(Items from a data source)
>>

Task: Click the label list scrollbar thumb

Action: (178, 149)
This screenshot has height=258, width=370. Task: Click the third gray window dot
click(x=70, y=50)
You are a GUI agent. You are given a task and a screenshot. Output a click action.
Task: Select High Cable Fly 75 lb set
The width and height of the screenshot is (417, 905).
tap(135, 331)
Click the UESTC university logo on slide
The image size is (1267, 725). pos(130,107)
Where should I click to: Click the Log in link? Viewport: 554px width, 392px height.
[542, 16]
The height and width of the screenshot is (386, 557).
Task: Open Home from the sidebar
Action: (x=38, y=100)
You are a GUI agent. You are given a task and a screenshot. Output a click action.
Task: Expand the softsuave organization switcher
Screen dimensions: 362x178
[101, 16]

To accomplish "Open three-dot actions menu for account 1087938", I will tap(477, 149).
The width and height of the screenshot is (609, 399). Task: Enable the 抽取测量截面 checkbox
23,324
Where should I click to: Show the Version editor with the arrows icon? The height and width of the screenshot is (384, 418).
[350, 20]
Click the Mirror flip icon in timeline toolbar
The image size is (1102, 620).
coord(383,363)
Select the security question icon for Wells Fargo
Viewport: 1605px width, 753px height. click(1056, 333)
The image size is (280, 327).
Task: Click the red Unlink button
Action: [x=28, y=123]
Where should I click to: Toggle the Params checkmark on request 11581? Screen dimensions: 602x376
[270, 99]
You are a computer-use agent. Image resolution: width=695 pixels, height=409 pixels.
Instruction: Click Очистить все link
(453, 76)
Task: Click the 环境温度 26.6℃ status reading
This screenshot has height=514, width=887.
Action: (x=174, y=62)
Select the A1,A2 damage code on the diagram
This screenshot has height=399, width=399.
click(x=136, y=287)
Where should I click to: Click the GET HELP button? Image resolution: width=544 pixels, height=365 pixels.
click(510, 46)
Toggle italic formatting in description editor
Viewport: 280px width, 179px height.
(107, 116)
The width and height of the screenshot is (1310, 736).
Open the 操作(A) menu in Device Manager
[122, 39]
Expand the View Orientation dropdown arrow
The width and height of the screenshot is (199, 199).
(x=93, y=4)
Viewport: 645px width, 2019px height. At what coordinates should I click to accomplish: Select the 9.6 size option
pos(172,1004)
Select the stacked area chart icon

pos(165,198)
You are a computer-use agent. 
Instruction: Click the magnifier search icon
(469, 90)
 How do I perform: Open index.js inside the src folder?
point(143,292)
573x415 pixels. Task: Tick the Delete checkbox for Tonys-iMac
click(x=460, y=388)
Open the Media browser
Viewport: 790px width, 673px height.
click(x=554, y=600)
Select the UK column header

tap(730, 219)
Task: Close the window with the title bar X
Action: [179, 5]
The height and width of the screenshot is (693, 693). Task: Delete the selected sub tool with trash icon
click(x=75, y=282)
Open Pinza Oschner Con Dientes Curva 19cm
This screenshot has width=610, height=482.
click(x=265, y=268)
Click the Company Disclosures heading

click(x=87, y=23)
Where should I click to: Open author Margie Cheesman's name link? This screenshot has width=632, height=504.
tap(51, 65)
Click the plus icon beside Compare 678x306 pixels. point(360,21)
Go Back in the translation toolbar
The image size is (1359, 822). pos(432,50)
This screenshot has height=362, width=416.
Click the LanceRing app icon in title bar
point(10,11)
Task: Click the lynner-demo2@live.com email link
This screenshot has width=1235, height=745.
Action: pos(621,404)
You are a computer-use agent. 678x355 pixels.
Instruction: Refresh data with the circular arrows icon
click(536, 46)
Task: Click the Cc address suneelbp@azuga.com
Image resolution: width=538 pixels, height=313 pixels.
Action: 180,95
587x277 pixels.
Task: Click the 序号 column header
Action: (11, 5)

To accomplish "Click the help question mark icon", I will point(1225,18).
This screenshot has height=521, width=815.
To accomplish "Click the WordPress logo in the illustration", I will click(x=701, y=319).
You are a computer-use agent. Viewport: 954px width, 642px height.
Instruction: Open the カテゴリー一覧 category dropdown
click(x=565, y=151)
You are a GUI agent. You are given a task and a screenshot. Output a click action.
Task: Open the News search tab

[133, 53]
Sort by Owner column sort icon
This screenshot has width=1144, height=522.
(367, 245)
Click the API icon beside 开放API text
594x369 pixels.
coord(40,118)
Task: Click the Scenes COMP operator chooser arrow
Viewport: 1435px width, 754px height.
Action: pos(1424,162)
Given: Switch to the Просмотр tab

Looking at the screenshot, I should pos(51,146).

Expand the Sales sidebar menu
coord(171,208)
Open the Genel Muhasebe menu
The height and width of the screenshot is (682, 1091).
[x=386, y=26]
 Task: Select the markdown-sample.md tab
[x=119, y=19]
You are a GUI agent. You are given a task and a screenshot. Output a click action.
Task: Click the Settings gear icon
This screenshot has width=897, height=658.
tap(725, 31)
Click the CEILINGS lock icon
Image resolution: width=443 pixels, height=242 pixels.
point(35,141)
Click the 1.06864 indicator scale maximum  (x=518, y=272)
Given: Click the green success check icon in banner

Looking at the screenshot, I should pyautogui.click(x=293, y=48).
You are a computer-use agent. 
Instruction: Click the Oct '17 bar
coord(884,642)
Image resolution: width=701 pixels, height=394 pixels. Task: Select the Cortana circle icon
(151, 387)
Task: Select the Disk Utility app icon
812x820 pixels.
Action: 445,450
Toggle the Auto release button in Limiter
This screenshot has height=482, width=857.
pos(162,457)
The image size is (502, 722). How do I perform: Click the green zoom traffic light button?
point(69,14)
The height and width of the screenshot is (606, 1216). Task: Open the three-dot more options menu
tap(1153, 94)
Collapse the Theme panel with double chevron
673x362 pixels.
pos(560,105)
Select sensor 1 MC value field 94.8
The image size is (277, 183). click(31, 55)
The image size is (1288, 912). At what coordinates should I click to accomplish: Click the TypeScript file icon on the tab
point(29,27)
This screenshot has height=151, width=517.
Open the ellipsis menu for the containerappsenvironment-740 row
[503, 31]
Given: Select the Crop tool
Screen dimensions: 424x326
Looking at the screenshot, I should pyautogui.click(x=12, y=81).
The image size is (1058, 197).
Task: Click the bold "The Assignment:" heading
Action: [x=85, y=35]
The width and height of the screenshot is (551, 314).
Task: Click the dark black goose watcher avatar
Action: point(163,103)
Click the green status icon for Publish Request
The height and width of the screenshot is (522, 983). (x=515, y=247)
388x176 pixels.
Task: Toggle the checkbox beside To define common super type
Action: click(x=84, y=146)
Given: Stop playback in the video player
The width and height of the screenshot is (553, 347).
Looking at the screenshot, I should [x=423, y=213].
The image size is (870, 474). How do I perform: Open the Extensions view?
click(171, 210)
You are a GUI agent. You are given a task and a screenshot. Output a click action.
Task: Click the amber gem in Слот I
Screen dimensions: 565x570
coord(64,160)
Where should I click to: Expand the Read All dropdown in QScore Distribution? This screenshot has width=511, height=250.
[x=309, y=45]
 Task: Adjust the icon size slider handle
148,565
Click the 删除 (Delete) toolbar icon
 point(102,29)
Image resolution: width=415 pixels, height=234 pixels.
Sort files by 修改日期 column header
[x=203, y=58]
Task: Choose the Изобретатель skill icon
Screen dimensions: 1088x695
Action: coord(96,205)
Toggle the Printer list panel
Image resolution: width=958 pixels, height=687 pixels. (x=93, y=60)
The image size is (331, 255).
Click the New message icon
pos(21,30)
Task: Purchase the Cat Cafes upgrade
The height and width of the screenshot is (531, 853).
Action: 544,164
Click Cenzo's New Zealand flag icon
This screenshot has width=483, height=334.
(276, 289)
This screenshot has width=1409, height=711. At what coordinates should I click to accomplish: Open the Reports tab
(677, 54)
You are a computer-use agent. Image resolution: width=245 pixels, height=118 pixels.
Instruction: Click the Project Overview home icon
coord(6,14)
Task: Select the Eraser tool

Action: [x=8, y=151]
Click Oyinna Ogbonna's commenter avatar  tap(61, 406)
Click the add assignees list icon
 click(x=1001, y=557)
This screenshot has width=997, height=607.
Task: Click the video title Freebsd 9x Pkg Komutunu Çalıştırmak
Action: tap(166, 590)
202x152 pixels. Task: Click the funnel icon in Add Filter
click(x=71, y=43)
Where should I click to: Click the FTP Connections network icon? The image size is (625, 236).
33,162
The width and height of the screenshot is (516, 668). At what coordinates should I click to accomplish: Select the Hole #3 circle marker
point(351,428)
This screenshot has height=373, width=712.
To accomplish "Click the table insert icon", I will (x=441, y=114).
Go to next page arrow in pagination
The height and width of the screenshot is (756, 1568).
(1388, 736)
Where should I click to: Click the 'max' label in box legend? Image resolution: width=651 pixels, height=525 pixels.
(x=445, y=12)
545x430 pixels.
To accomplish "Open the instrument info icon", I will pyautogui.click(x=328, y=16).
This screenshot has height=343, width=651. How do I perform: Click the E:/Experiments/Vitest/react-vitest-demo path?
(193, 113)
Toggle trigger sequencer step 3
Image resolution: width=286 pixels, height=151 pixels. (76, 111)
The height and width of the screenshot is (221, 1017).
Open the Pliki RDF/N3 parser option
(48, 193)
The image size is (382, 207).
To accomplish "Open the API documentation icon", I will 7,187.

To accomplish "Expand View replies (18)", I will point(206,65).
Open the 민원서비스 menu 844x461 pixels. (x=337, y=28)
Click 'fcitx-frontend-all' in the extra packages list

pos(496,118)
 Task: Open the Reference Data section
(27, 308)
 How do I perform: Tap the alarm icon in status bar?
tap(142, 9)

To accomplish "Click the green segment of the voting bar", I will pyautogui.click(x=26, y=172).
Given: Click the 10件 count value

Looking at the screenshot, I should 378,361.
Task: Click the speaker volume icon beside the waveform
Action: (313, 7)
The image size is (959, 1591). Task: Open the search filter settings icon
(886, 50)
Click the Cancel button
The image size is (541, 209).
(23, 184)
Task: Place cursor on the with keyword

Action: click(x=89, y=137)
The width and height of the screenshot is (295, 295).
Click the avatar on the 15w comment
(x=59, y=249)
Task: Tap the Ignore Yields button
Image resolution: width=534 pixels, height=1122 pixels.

<<

Exercise requirements: Pull every line containing the word "computer" out of the entries above.

Response area:
You are a computer-use agent. Image resolution: width=695 pixels, height=409 pixels.
You are a computer-use agent. 
You are a computer-use agent. 678x355 pixels.
You are a computer-use agent. Viewport: 954px width, 642px height.
You are a computer-use agent. 
You are a computer-use agent. Image resolution: width=245 pixels, height=118 pixels.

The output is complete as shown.